_TASK PROMPT_
Reproduce the listing below word for word, from its very beginning down through the line that contains "tap(34, 344)". Leave the pictures out of your copy.

_Entries on target coordinates_
+++

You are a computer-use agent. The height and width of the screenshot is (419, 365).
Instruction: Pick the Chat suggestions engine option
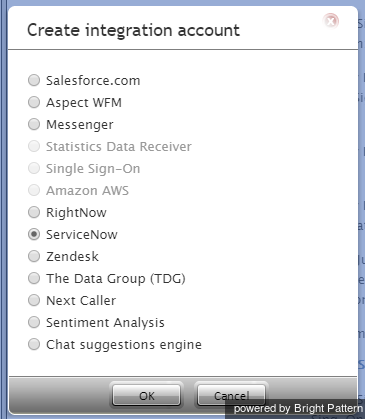tap(34, 344)
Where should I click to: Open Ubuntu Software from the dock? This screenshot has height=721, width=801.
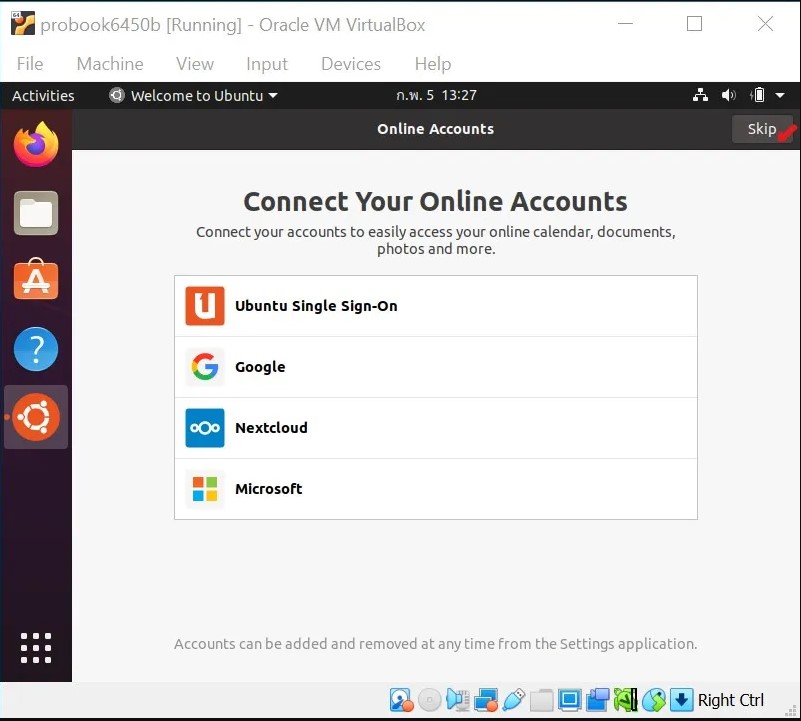pos(36,281)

+++

_RESPONSE FOR THIS EXERCISE_
You are a computer-use agent. The height and width of the screenshot is (419, 365).
Instruction: Pick the Chat suggestions engine option
tap(34, 344)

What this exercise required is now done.